MSPs want the Scottish Government to explore how the historical wrongs could be put right through the courts – or by First Minister Nicola Sturgeon asking the monarch for a pardon.

They were examining a petition by Dundee-based lawyer Claire Mitchell QC for the first time in parliament.

Ms Mitchell wants a pardon, memorial and an apology to address the horrifying legacy of torture and persecution, mostly endured by women between 1563 and 1736.

‘At killing witches, we excelled’

“In comparison to elsewhere in Europe, where witch trials also took place, Scotland had approximately five times the number of cases than elsewhere in Europe during this time,” she told MSPs in her petition.

“Alas, at finding and killing witches, we excelled.”

The campaign began on International Women’s Day last year.

Ms Mitchell said she was standing with fellow campaigner Zoe Venditozzi in Edinburgh city centre when they realised how few statues there are to women.

It jarred with the knowledge 300 or so people were killed as witches in the now drained Nor Loch below Edinburgh Castle, now enjoyed as Princes Street Gardens.

In a letter to parliament, she explained how periods of “satanic panic” led to nearly 4,000 people being accused as witches.

Tortured and burned

Around 85% were women, who were routinely tortured.

MSPs were told around 2,500 were executed by strangulation and burning at the stake.

In 2019 Edinburgh University published an incredibly detailed map of all known people accused of witchcraft in Scotland, bringing names and personal details together in one place.

The petition could follow a recent example where Holyrood passed the Historical Sexual Offences. More recently, MSPs confirmed the intention to pardon miners convicted in the 1984 strike.

David Torrance, SNP MSP for Kirkcaldy, said the committee could look at a specific case to take forward for review.

North East Conservative MSP Tess White said: “It might be historic but it is horrific what happened – 2,500 people killed, mainly women.

“I support my colleague in having a case looked at.”

Labour MSP Paul Sweeney said the process could be quicker if the First Minister used her powers to ask for “mercy” through the Queen.

“It seems like a fairly straightforward exercise to write to the Queen to request that,” he said.

Royal Prerogative of Mercy

The Scottish Government told the committee the First Minister can recommend to the Queen to grant a pardon through the Royal Prerogative of Mercy.

But only a court can quash a conviction.

The committee heard that route would involve the Scottish Criminal Cases Review Commission.

On the day the petition was heard, 3,414 people had backed their campaign.

There are already memorials in Salem, US, as well as in Norway and Germany, where women suffered.

Who were the women accused of witchcraft?
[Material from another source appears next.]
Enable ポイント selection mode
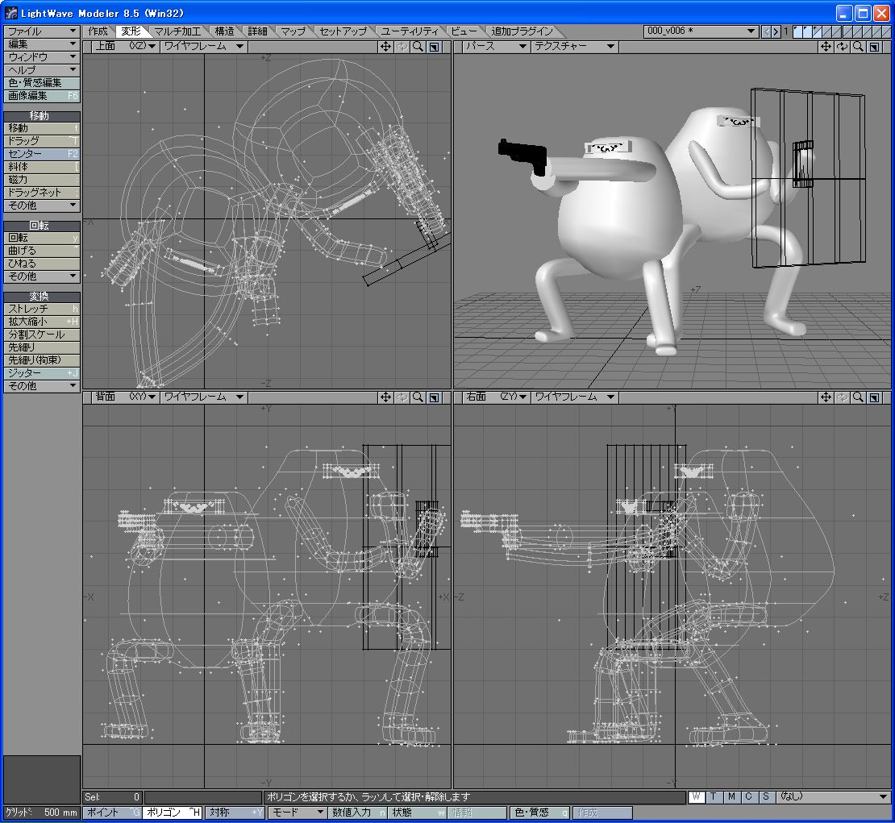This screenshot has height=823, width=895. [x=111, y=813]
The last person tried and executed for witchcraft in Britain was called Janet Horne.

She was from Dornoch in the Highlands where she was jailed with her daughter in 1727.
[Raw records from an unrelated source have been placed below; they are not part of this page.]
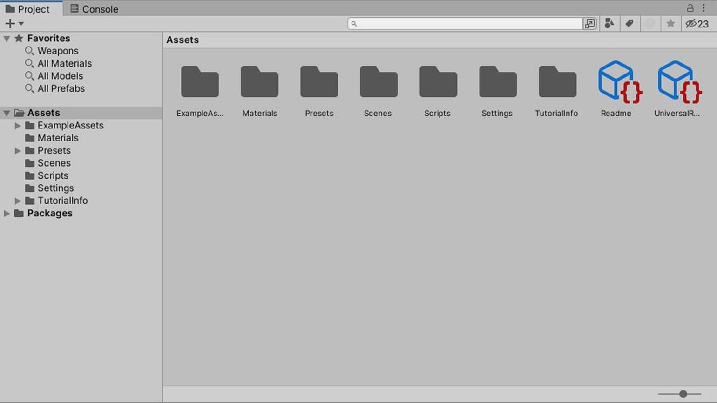Viewport: 717px width, 403px height.
Task: Select the All Materials saved search
Action: (x=64, y=63)
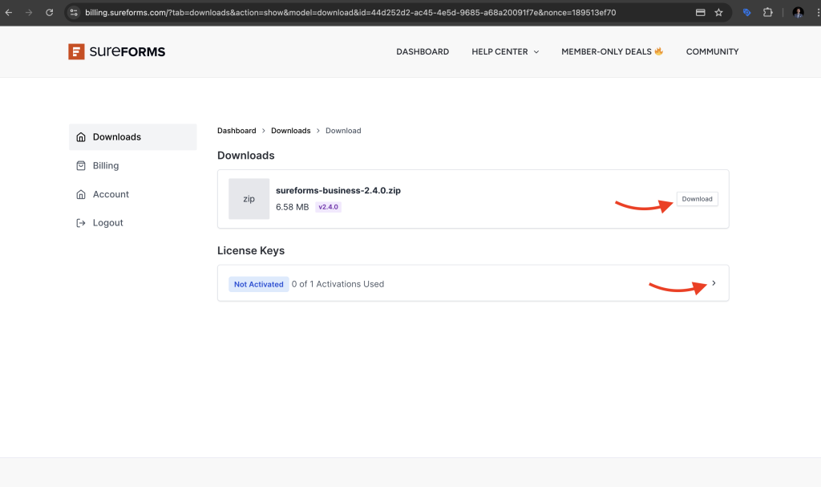Click the URL address bar field
Screen dimensions: 821x487
coord(361,13)

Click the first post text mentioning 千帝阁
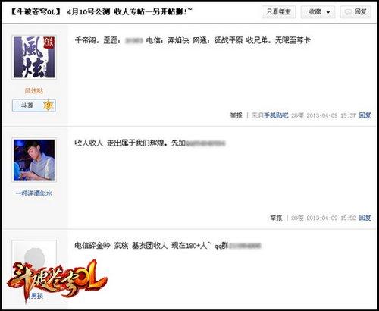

A history of their lives, described by a local museum, records how they were reported by neighbours.

They were said to be devilish and claimed Janet had turned her daughter into a pony.

It is believed Janet showed signs of what people would now call dementia and her daughter had a deformity in her hands and feet.
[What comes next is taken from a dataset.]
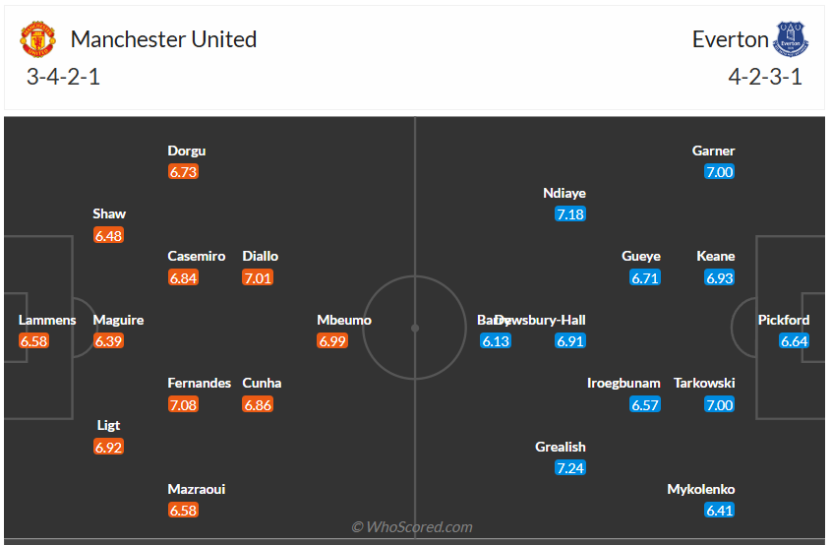Click player name Mykolenko

pos(700,489)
A trial by the sheriff-depute of Sutherland was quickly held with both found guilty. The daughter apparently fled but Janet was paraded through town, tarred and burned.

Another earlier infamous “trial” was set up for Helen Guthrie, a Forfar woman who was said to have boasted of supernatural powers to terrify her neighbours.

She threw accusations back at other women in the town, including cannabilism. Many of them were tortured into confession.

Guthrie was executed on November 14 1662.

The map by Edinburgh University shows men were also tried and executed all over the country.

But missing from the map is Maggie Wall, whose name features on the only monument of its kind in Scotland dedicated to a single “witch”.

The memorial, which sits by the roadside around half a mile south-west of Dunning, has the words “Maggie Wall burnt here 1657 as a witch” written in white letters.